Before anyone can make their website accessible, they must first understand accessibility, commit to ensuring accessibility, learn how to implement Web accessibility, and be aware of their legal responsibilities.
Commitment and accountability:
Awareness of barriers is the foundation of any commitment to accessibility. Many do not recognize the challenges that disabled users face, few developers are opposed to the broad concept of inclusive design.
Your organization’s web content is most likely accessible. So, the leadership of your organization demonstrates a commitment to web accessibility. If developers make content available, they believe their efforts will be appreciated, recognized, and rewarded.
Policies and Procedures:
When policies and procedures support the concept of accessibility, it becomes part of the daily routine. Implementing an internal accessibility policy is the best approach for a large organization.

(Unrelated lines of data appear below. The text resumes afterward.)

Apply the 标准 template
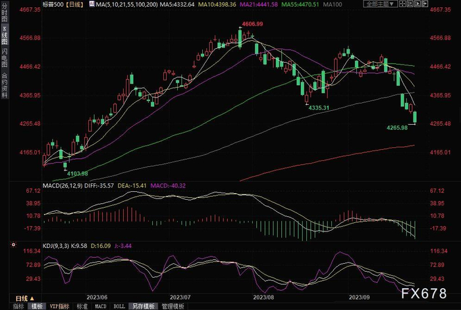Viewport: 461px width, 310px height. pos(82,307)
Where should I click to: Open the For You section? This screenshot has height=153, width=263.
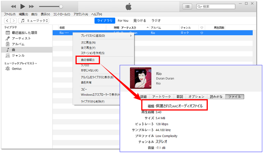(123, 21)
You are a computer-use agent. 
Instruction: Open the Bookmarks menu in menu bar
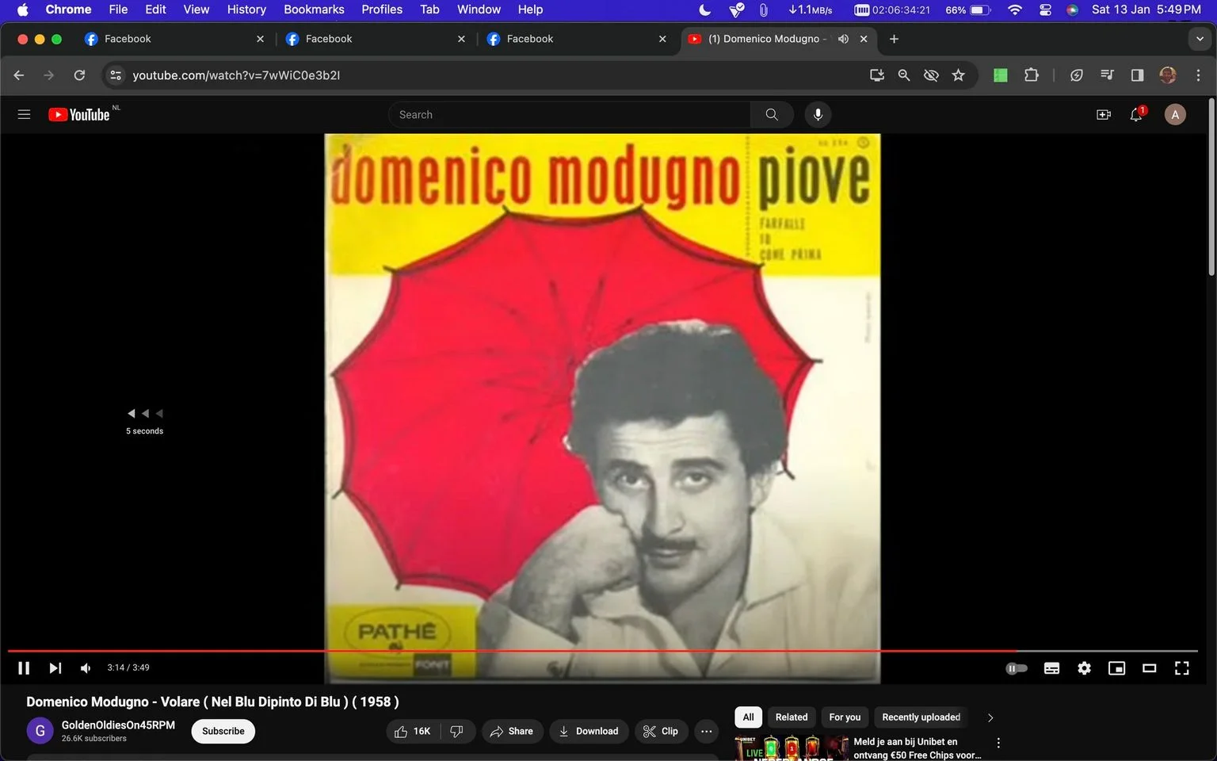[314, 10]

Technical assistance and training:
A developer can learn the fundamentals of Web accessibility in a matter of days, but as with any technical skill, internalizing the mindset and techniques can take months. Free resources for administrators, developers, and designers include articles, resources, an email discussion list, a monthly newsletter, and blogs. Many professionals can assist your organization in ensuring high accessibility.
Laws and Standards:
There are an international set of guidelines by Web Content Accessibility Guidelines (WCAG). Creating them by the Worldwide Web Consortium (W3C), the Web’s governing body. These guidelines, which serve as the foundation for the majority of web accessibility laws around the world, are based on four principles:
Available to the senses for sight and hearing, primarily via the browser or assistive technologies.
Users can use the mouse, keyboard, or assistive device to interact with all commands and interactive elements.
The content is evident and avoids ambiguity and confusion.
The information can be made available by a massive variety of technologies.